Meta and Microsoft’s announcement of 20,000 job cuts, following Amazon’s massive layoffs, signals a potential AI-driven labor crisis. Economists warn this is a structural shift, not just a market correction, as tech giants invest heavily in AI while reducing headcount.

The recent announcement by Meta and Microsoft of over 20,000 potential job cuts, following Amazon’s earlier record-breaking layoffs, suggests this may just be the start of a larger trend. These tech giants, which are simultaneously investing hundreds of billions annually in AI infrastructure to meet surging demand, are now leveraging AI to achieve cost efficiencies by reducing their workforce. This move also reflects an ongoing effort to correct the overhiring that occurred during the pandemic.
Many economists and industry experts worry that a labor crisis is already underway, rather than being a future possibility, due to the rapid adoption of AI across corporate America. According to Layoffs.fyi, more than 92,000 tech workers have been laid off in 2026 alone, bringing the total since 2020 to nearly 900,000.
«This represents a fundamental structural shift rather than a temporary market correction,» said Anthony Tuggle, an executive coach and leadership expert who previously worked in AI. «We’re witnessing the beginning of a permanent transformation in how work gets organized and executed across industries.»
Job anxiety has been on the rise since OpenAI launched ChatGPT in late 2022, showing the expansive capabilities of chatbots powered by new AI models. Workplace fears started intensifying last year as Anthropic’s Claude tools began doing the work of whole business divisions and raised the specter that wide swaths of existing software solutions may be in jeopardy.
Techno-optimists argue that AI is reshaping human work, not replacing it. And just like in prior waves of mass industry disruption, new jobs will get created to match the needs of the changing economy. Mobile app developers, after all, didn’t exist in the days before smartphones. And what use were IT administrators before we created servers?
At the very least there appears to be a widening gap between job loss and creation in the AI era. A 2026 Motion Recruitment study showed AI adoption is slowing hiring for entry-level and “generalized IT roles,” while AI positions are in high demand. Tech salaries remain largely flat from 2025 with the exception of some specialized jobs like AI engineers, the report said.

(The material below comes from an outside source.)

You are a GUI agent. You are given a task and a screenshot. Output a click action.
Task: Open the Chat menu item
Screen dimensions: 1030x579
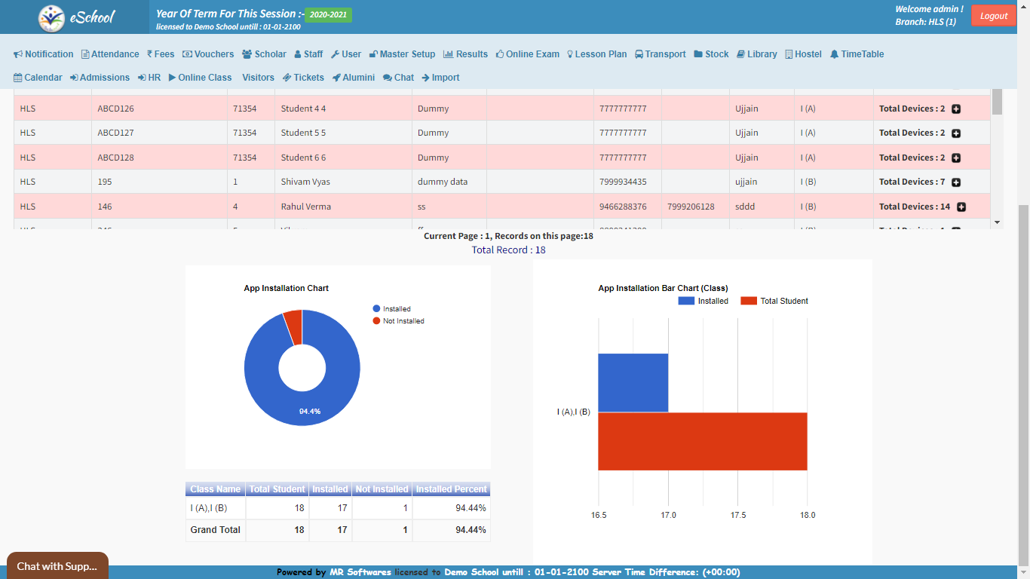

Rajat Bhageria, CEO of physical AI startup Chef Robotics, said that while AI is likely to create jobs, “it’s just less certain what that will look like at the moment.”
“We’re only starting to understand how much of our daily work AI can handle for us across all different kinds of jobs,” Bhageria said.
Meta only hinted at AI in its announcement on Thursday. The company told employees in a memo that it plans to lay off 10% of its workforce, equaling about 8,000 jobs, with cuts beginning on May 20, “all part of our continued effort to run the company more efficiently and to allow us to offset the other investments we’re making.” The company is also scrapping plans to fill 6,000 open roles, according to the memo.
Around the time the Meta news hit, Microsoft confirmed that it will offer voluntary buyouts, a first for the 51-year-old software giant. About 7% of U.S. employees are eligible, according to a person familiar with the plans who asked not to be named because the number isn’t being made public. With about 125,000 U.S. employees, that could add up to 8,750 cuts.
Nike too?
Tech jobs aren’t only at risk in the tech industry.
Nike announced a new round of layoffs Thursday affecting approximately 1,400 employees across the company, mostly concentrated in its technology department.
“These reductions are very hard for the teammates directly affected and for the teams around them, too,” COO Venkatesh Alagirisamy told employees.
Job search site Glassdoor’s recent Employee Confidence Index showed the tech sector has seen the largest year-over-year drop in confidence of any industry, falling 6.8 percentage points in March from a year earlier to 47.2%.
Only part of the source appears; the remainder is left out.